TASK DIRECTIONS.
Do any lines in the data below contain "arrow"? If so, copy every one of them.

PROVIDED DATA.
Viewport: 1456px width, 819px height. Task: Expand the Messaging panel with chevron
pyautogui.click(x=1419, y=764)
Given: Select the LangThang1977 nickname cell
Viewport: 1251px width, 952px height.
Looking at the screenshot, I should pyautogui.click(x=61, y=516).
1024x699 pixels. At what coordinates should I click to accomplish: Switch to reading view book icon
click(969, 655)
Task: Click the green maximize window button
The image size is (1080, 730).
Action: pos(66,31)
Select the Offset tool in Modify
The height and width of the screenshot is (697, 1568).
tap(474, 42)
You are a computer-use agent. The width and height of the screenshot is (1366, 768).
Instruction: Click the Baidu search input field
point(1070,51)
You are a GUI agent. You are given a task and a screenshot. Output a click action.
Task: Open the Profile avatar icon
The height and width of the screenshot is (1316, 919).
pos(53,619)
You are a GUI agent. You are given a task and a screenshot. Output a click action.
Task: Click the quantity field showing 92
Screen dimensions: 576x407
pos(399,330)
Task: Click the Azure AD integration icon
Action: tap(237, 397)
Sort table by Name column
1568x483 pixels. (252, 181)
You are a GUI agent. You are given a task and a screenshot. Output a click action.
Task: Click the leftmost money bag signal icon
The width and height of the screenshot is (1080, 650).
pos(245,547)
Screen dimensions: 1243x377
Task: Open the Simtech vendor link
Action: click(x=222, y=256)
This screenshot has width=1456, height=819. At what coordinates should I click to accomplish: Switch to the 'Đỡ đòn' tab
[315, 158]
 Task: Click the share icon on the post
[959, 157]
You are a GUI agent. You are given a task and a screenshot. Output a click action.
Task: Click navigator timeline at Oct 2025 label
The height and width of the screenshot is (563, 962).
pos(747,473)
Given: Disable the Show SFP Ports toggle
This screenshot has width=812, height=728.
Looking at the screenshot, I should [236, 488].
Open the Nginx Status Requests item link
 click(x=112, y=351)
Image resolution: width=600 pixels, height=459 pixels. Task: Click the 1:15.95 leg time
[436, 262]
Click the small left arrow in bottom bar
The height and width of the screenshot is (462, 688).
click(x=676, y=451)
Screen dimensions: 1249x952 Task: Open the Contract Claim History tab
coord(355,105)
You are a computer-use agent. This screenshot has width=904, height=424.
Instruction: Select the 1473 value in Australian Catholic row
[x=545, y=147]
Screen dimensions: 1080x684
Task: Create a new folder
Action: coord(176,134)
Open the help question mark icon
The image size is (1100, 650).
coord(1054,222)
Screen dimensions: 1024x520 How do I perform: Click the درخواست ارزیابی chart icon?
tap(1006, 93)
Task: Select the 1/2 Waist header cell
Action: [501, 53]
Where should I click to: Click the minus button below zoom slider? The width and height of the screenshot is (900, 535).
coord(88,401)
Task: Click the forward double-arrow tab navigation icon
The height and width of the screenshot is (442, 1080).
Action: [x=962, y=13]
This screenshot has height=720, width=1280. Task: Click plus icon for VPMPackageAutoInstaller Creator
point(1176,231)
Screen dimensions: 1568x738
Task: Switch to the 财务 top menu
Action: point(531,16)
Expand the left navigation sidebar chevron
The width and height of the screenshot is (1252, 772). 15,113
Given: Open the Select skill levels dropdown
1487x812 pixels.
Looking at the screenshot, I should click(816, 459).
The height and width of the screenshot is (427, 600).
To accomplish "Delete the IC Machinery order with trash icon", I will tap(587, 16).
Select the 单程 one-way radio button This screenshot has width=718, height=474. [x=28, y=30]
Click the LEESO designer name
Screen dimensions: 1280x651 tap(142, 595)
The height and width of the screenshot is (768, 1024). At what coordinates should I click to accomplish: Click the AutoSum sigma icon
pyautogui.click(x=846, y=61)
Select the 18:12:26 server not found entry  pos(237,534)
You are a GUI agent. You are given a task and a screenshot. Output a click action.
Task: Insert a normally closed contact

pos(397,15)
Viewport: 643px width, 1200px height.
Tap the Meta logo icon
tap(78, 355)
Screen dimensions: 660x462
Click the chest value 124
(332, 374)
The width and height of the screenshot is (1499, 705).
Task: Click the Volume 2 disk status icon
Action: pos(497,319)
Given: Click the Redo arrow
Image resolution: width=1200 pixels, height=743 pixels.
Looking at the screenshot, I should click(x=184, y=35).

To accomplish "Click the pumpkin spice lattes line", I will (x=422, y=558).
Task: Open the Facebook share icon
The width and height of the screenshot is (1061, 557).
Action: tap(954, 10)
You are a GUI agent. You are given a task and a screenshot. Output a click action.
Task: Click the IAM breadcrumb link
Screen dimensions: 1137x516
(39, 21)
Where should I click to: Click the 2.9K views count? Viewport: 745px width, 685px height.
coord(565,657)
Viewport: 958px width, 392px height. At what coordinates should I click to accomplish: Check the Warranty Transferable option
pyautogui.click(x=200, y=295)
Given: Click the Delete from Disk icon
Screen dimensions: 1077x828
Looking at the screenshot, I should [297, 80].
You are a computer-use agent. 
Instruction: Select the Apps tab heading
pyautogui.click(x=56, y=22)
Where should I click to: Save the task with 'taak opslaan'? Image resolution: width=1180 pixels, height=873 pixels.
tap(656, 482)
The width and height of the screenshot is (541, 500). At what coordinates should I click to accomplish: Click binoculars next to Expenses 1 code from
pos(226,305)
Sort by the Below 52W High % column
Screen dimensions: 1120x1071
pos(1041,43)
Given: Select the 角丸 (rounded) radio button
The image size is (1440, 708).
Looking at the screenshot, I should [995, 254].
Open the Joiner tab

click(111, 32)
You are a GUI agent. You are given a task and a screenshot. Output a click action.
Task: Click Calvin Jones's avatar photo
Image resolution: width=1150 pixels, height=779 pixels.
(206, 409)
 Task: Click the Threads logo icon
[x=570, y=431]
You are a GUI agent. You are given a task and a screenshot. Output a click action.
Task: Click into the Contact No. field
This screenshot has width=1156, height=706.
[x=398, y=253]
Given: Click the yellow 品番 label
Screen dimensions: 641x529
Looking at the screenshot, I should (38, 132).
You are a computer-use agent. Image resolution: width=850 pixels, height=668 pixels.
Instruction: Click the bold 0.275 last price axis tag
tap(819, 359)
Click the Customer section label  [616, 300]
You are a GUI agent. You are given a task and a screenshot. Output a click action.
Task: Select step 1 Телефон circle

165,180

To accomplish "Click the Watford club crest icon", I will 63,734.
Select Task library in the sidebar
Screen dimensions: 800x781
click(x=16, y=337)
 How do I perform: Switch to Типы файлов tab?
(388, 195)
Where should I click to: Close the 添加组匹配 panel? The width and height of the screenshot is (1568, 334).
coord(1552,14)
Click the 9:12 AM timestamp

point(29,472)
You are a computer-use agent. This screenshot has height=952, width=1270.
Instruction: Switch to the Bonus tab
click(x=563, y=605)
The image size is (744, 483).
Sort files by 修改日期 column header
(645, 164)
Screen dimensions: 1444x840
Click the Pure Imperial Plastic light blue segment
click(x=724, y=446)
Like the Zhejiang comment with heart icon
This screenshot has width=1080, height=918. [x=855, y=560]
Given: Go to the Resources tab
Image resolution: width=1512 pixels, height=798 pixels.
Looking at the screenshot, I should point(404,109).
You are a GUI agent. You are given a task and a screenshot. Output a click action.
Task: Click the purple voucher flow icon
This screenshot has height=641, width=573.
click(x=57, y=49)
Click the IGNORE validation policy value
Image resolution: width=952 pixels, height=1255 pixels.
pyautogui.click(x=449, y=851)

ANSWER TO THE EXERCISE.
Click the small left arrow in bottom bar
Task: Click the forward double-arrow tab navigation icon
Given: Click the Redo arrow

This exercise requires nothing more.